> _TASK DETAILS_
Please rewrite all the rows below, changing "Image resolution" to "Image size" and leaving everything else as it is. Omit the pictures from your answer.

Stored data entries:
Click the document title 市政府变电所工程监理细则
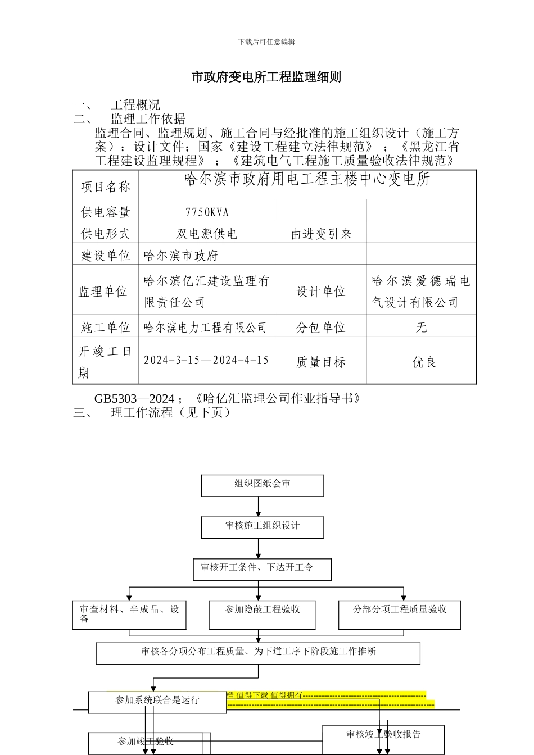tap(266, 77)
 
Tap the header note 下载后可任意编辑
tap(266, 42)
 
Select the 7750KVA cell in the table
tap(207, 212)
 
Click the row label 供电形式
tap(106, 234)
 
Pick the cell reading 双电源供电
tap(207, 234)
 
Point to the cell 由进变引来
tap(321, 234)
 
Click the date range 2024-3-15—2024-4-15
tap(206, 360)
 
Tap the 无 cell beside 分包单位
tap(422, 327)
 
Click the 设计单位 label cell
tap(321, 292)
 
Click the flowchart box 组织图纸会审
tap(263, 485)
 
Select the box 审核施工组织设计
tap(263, 527)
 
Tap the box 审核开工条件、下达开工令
tap(262, 568)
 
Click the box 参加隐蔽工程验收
tap(263, 614)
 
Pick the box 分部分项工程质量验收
tap(399, 614)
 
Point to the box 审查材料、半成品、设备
tap(129, 614)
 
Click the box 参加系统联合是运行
tap(157, 701)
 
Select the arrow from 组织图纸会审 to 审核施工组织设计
tap(259, 507)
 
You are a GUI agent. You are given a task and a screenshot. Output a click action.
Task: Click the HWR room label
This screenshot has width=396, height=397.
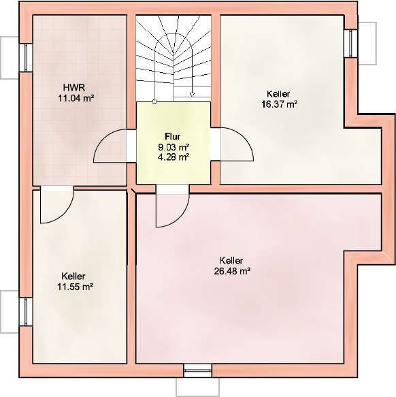(74, 88)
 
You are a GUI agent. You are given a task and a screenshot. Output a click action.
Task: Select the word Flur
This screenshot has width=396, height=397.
(173, 136)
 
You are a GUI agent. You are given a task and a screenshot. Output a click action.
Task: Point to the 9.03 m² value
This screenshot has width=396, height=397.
(174, 147)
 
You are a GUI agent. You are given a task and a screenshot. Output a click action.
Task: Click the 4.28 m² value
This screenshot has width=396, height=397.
(174, 157)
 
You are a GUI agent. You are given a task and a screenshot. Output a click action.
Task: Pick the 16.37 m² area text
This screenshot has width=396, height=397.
(280, 104)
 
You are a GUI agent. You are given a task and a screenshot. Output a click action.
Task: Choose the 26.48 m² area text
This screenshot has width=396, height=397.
(232, 271)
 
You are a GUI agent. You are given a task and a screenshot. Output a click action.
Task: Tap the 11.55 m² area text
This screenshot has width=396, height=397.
(75, 287)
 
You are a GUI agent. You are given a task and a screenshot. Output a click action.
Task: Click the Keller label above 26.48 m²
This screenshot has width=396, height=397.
(231, 260)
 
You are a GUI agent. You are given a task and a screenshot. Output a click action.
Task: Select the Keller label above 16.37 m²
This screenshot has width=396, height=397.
(278, 94)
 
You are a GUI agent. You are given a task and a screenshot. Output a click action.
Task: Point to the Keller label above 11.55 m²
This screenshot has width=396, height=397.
(73, 276)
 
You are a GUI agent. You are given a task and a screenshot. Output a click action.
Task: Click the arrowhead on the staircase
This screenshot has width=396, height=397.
(193, 95)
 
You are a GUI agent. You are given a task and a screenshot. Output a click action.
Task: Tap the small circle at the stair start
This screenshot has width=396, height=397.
(154, 101)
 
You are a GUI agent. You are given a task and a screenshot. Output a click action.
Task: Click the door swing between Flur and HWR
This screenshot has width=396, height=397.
(99, 142)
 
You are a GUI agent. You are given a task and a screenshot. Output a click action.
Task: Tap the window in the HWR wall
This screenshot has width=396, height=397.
(26, 57)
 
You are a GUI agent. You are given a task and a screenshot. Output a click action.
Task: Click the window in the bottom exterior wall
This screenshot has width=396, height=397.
(197, 370)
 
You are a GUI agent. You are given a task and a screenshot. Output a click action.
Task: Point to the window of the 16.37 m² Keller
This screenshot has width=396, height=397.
(350, 44)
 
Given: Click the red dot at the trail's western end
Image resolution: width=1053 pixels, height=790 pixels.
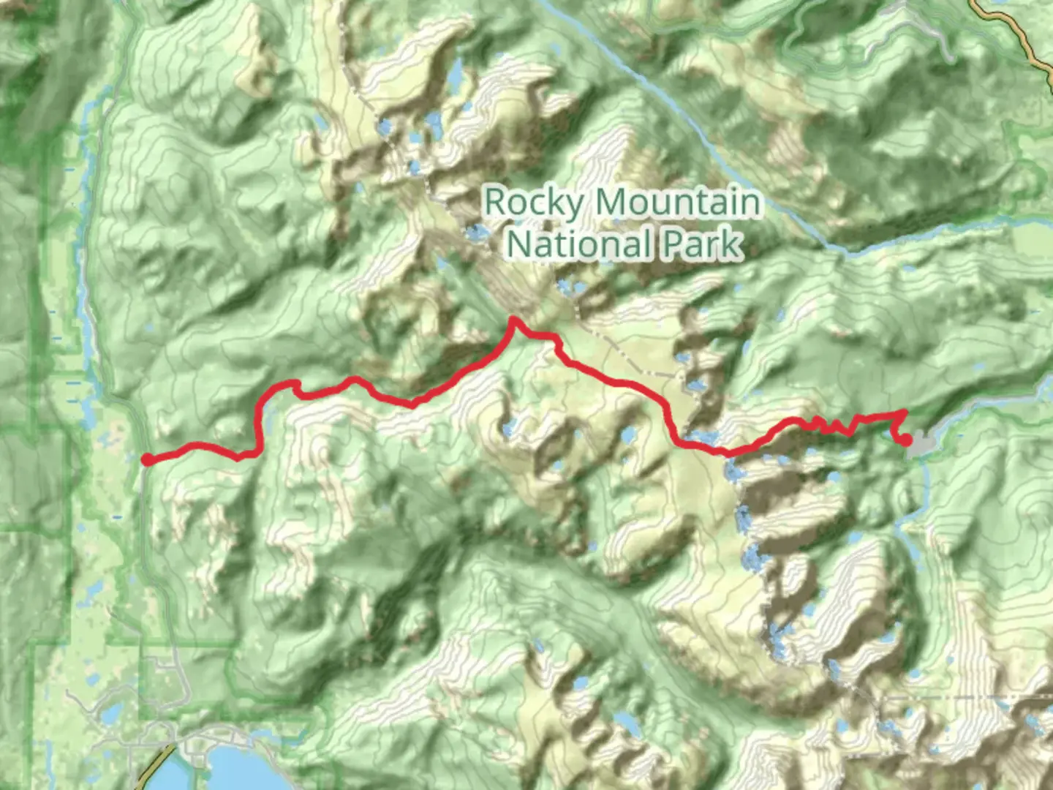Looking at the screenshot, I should (x=148, y=459).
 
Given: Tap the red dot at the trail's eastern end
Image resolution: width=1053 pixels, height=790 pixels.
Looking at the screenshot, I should (x=906, y=440).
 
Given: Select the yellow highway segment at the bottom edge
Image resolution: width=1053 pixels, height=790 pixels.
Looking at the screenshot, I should (x=155, y=768).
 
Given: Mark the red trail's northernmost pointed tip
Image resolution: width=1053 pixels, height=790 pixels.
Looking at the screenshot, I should (x=513, y=320).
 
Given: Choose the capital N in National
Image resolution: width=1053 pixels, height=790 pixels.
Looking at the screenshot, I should (x=520, y=244).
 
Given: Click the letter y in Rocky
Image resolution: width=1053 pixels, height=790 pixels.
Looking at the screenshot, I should (x=573, y=206).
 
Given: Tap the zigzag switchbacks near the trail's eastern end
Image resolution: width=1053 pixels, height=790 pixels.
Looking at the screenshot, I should (x=830, y=424).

> _TASK OUTPUT_
Click the document title 市政府变电所工程监理细则
tap(266, 77)
 
Tap the header note 下载后可任意编辑
tap(266, 42)
 
Select the 7750KVA cell in the table
tap(207, 212)
 
Click the row label 供电形式
tap(106, 234)
 
Pick the cell reading 双电源供电
tap(207, 234)
 
Point to the cell 由进变引来
tap(321, 234)
 
Click the date range 2024-3-15—2024-4-15
tap(206, 360)
 
Tap the 无 cell beside 分包单位
tap(422, 327)
 
Click the 设计单位 label cell
tap(321, 292)
 
Click the flowchart box 组织图纸会审
tap(263, 485)
 
Select the box 审核施工组织设计
tap(263, 527)
 
Tap the box 审核开工条件、下达开工令
tap(262, 568)
 
Click the box 参加隐蔽工程验收
tap(263, 614)
 
Pick the box 分部分项工程质量验收
tap(399, 614)
 
Point to the box 审查材料、半成品、设备
tap(129, 614)
 
Click the box 参加系统联合是运行
tap(157, 701)
 
Select the arrow from 组织图纸会审 to 审核施工组织设计
tap(259, 507)
 
You are a GUI agent. You are given a task and a screenshot. Output a click action.
Task: Click the HWR room label
This screenshot has width=396, height=397.
(74, 88)
 
You are a GUI agent. You are given a task and a screenshot. Output a click action.
Task: Select the word Flur
This screenshot has width=396, height=397.
(173, 136)
 
You are a GUI agent. You are given a task and a screenshot. Output a click action.
Task: Point to the 9.03 m² value
This screenshot has width=396, height=397.
(174, 147)
 
You are a GUI agent. You are given a task and a screenshot. Output a click action.
Task: Click the 4.28 m² value
This screenshot has width=396, height=397.
(174, 157)
 
You are a GUI agent. You are given a task and a screenshot. Output a click action.
Task: Pick the 16.37 m² area text
This screenshot has width=396, height=397.
(280, 104)
 
You are a GUI agent. You are given a task and a screenshot. Output a click action.
Task: Choose the 26.48 m² area text
This screenshot has width=396, height=397.
(232, 271)
 
You are a GUI agent. You are given a task and a screenshot. Output a click action.
Task: Tap the 11.55 m² area text
This screenshot has width=396, height=397.
(75, 287)
 
You are a GUI agent. You are given a task and a screenshot. Output a click action.
Task: Click the Keller label above 26.48 m²
This screenshot has width=396, height=397.
(231, 260)
 
You are a GUI agent. You are given a task and a screenshot. Output a click action.
Task: Select the Keller label above 16.37 m²
This screenshot has width=396, height=397.
(278, 94)
 
You are a GUI agent. You are given a task and a screenshot. Output a click action.
Task: Point to the Keller label above 11.55 m²
This screenshot has width=396, height=397.
(73, 276)
 
You are a GUI agent. You are given a task and a screenshot. Output a click action.
Task: Click the arrowhead on the staircase
This screenshot has width=396, height=397.
(193, 95)
 
You are a GUI agent. You are given a task and a screenshot. Output a click action.
Task: Tap the small circle at the stair start
This screenshot has width=396, height=397.
(154, 101)
 
You are a GUI agent. You are given a task and a screenshot. Output a click action.
Task: Click the door swing between Flur and HWR
This screenshot has width=396, height=397.
(99, 142)
 
You are a GUI agent. You are given a task and a screenshot. Output a click action.
Task: Tap the window in the HWR wall
This screenshot has width=396, height=397.
(26, 57)
 
You are a GUI agent. You are given a task and a screenshot. Output a click action.
Task: Click the window in the bottom exterior wall
This screenshot has width=396, height=397.
(197, 370)
 
You are a GUI agent. You are given a task and a screenshot. Output a click action.
Task: Point to the window of the 16.37 m² Keller
This screenshot has width=396, height=397.
(350, 44)
 
Given: Click the red dot at the trail's western end
Image size: width=1053 pixels, height=790 pixels.
Looking at the screenshot, I should (x=148, y=459).
 
Given: Tap the red dot at the trail's eastern end
Image size: width=1053 pixels, height=790 pixels.
Looking at the screenshot, I should (x=906, y=440).
 
Given: Select the yellow highway segment at the bottom edge
Image size: width=1053 pixels, height=790 pixels.
Looking at the screenshot, I should (x=155, y=768).
 
Given: Mark the red trail's northernmost pointed tip
Image size: width=1053 pixels, height=790 pixels.
Looking at the screenshot, I should (x=513, y=320).
 
Given: Choose the capital N in National
Image size: width=1053 pixels, height=790 pixels.
Looking at the screenshot, I should (x=520, y=244).
 
Given: Click the letter y in Rocky
Image size: width=1053 pixels, height=790 pixels.
Looking at the screenshot, I should (x=573, y=206).
 
Given: Tap the zigzag switchbacks near the trail's eastern end
Image size: width=1053 pixels, height=790 pixels.
Looking at the screenshot, I should (x=830, y=424).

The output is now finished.